-------- GIVEN RECORDS

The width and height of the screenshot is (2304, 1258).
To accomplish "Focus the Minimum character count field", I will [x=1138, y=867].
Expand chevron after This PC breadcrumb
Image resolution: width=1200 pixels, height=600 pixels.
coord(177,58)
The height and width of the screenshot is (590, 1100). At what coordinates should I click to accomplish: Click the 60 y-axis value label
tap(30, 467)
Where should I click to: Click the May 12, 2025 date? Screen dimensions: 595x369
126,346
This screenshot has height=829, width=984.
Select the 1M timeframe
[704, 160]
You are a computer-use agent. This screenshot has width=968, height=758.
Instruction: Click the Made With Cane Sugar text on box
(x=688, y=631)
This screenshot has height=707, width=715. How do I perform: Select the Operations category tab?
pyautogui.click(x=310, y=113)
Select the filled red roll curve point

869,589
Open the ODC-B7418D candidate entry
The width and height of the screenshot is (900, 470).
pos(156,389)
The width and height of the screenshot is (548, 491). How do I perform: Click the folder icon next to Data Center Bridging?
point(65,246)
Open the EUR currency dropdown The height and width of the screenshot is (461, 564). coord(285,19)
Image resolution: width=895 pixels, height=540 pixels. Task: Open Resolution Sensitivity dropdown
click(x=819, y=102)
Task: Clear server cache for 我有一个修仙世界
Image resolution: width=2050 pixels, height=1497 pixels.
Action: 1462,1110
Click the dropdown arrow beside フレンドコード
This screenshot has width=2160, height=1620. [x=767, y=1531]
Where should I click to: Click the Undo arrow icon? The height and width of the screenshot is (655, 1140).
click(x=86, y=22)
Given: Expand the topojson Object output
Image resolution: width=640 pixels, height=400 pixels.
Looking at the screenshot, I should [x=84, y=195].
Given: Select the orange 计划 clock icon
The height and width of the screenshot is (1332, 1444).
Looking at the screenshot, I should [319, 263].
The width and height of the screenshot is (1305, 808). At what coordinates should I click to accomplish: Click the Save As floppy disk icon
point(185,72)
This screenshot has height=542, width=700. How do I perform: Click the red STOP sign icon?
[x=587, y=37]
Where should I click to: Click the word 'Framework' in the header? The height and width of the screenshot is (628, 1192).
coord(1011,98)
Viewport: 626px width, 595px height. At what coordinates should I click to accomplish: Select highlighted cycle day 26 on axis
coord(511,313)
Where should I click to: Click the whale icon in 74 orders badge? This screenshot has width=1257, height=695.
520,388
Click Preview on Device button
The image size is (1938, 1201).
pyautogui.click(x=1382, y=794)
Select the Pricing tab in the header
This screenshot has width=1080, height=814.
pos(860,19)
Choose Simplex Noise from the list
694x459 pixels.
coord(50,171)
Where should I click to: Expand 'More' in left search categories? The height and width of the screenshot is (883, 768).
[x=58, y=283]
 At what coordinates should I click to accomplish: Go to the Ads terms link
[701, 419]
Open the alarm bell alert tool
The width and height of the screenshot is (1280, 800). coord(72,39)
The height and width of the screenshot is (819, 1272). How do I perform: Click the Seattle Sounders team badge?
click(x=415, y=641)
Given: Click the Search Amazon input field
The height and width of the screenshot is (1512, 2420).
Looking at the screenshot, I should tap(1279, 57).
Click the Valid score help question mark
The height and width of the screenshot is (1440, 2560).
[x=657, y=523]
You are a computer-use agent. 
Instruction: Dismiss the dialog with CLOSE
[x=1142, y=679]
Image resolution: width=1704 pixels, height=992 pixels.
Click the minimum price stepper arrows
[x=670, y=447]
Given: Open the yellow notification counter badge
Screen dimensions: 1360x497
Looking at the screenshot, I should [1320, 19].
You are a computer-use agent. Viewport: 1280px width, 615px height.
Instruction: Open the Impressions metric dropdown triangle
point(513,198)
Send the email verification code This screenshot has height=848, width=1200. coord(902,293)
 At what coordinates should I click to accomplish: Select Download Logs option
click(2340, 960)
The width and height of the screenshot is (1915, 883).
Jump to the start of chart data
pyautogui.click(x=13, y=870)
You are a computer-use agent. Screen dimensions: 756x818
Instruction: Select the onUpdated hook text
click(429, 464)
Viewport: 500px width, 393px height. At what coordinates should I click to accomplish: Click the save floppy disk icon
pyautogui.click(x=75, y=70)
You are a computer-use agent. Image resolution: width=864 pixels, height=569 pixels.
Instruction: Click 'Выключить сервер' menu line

----------------

List every row above that contains the string "pixels". Case counts.

* [FINAL RESULT]
Image resolution: width=1200 pixels, height=600 pixels.
Image resolution: width=895 pixels, height=540 pixels. Task: Open Resolution Sensitivity dropdown
Image resolution: width=2050 pixels, height=1497 pixels.
Image resolution: width=640 pixels, height=400 pixels.
694x459 pixels.
Image resolution: width=1704 pixels, height=992 pixels.
You are a computer-use agent. Image resolution: width=864 pixels, height=569 pixels.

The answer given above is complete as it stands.